In its Q4 2020 investor letter, Nelson Capital Management, an asset management firm, highlighted a few stocks and Chewy, Inc. (NYSE:CHWY) was one of them. Here is what the fund said:
“One of our investment themes over the last several years has been the “humanization of pets,” which refers to the increasing amount of time and money that people are devoting to their animals. This theme has become even more evident during the pandemic, as many families and individuals have adopted pets while spending more time at home. Today, more than 85 million US households have pets. In 2015, roughly 7% of pet products in the U.S. were bought online. By 2019, that number had increased to 22%. Moreover, the pandemic has caused pet parents, new and experienced alike, to sign up for delivery of pet supplies in order to avoid trips to physical stores. 72% of pet owners made at least one online purchase for their pets in the past 12 months and 39% of those were subscription-based purchases.
Chewy (tkr: CHWY) is the largest pure-play pet “e-tailer” in the world, offering “the personalized service of a neighborhood pet store combined with the convenience and speed of e-commerce.” The company was founded in 2011 and was bought by PetSmart in 2017, for $3 billion. In June, 2019, Chewy went public. All of its sales are currently U.S.-based. The company has co-headquarters with one facility in Dania Beach, Florida and one in Boston, Massachusetts, and employs about 12,000 people. Chewy offers a selection of high-quality pet food, treats, supplies, and pet healthcare products.
In addition to one-time sales, Chewy is creating a recurring revenue model through its “autoship” program. This is essentially a subscription service for products that are sent at intervals specified by customers and includes such items as food and medicine. Customers are more profitable the longer they stay with the company, as their “lifetime value” grows. The company is organized around providing an exceptional customer experience. Chewy has 10 fulfillment centers scattered across the US, which enable cost-efficient overnight shipments to about 80% of the U.S. population and cost-efficient two-day shipments to nearly 100%. This allows Chewy to provide excellent service to the company’s more than 12.7 million active users.
Chewy’s ability operate profitably in the future hinges on two key variables: growing its customer base and more efficiently managing its fulfillment costs through automation of its fulfillment centers, thereby decreasing labor costs. Chewy has a smart, experienced management team and the company is expected to become profitable at the end of this fiscal year.”

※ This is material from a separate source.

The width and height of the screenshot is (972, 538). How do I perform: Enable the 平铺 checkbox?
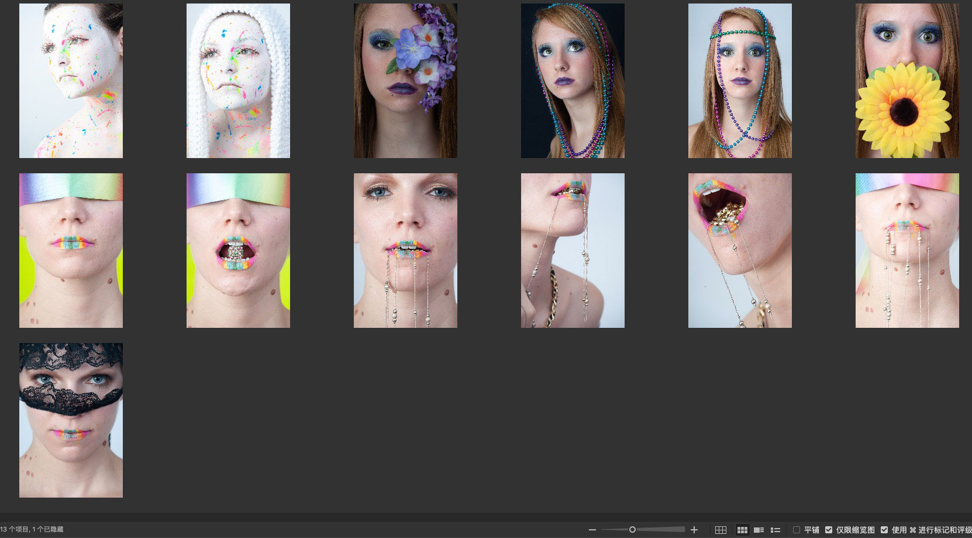(x=797, y=530)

6. Teladoc Health, Inc. (NYSE:TDOC)
Number of Hedge Fund Holders: 43
Teladoc Health, Inc. (NYSE:TDOC) is placed sixth on our list of 10 stocks better than AMC Entertainment Holdings, Inc. (NYSE:AMC) according to hedge funds. The firm markets virtual healthcare services and is headquartered in New York.

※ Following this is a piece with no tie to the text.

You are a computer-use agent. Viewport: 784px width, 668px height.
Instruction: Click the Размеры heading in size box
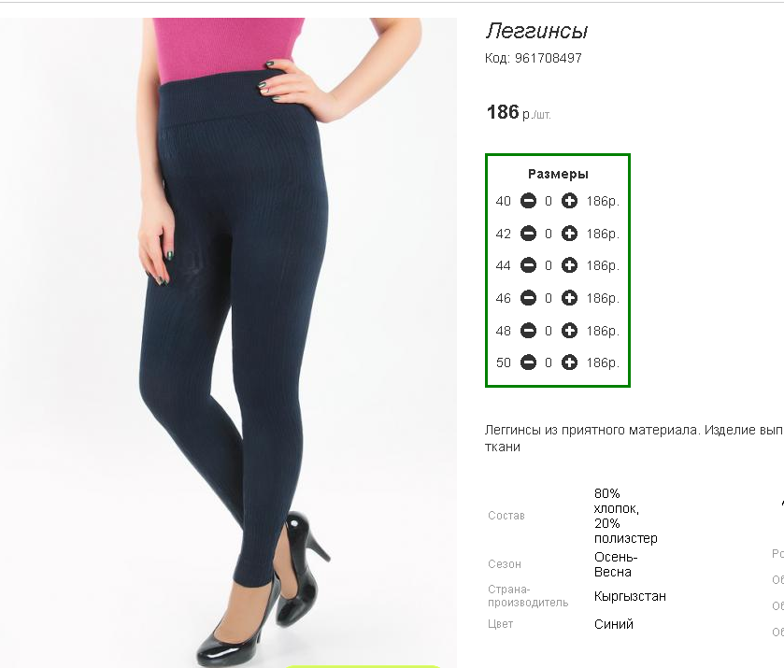click(x=558, y=174)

On July 28, investment advisory BTIG maintained a Buy rating on Teladoc Health, Inc. (NYSE:TDOC) stock but lowered the price target to $260 from $300, noting that the guidance and organic revenue growth of the firm were “excellent” but there were concerns around 2022 membership growth.
At the end of the second quarter of 2021, 43 hedge funds in the database of Insider Monkey held stakes worth $3.5 billion in Teladoc Health, Inc. (NYSE:TDOC), up from 42 in the previous quarter worth $3.3 billion.
Workday, Inc. (NASDAQ:WDAY), Analog Devices, Inc. (NASDAQ:ADI), and Bausch Health Companies Inc. (NYSE:BHC) are some of the best stocks to buy right now, along with Teladoc Health, Inc. (NYSE:TDOC).
In its Q4 2020 investor letter, Carillon Tower Advisers, an asset management firm, highlighted a few stocks and Teladoc Health, Inc. (NYSE:TDOC) was one of them. Here is what the fund said:
“Teladoc Health offers remote physician access to patients at home. After experiencing incredible levels of growth throughout the early stages of the pandemic as its unique value proposition rose to the forefront of the healthcare industry, the firm’s shares cooled off a bit as optimistic vaccine data slightly curtailed investor expectations for the firm’s future growth potential. We sold the stock.”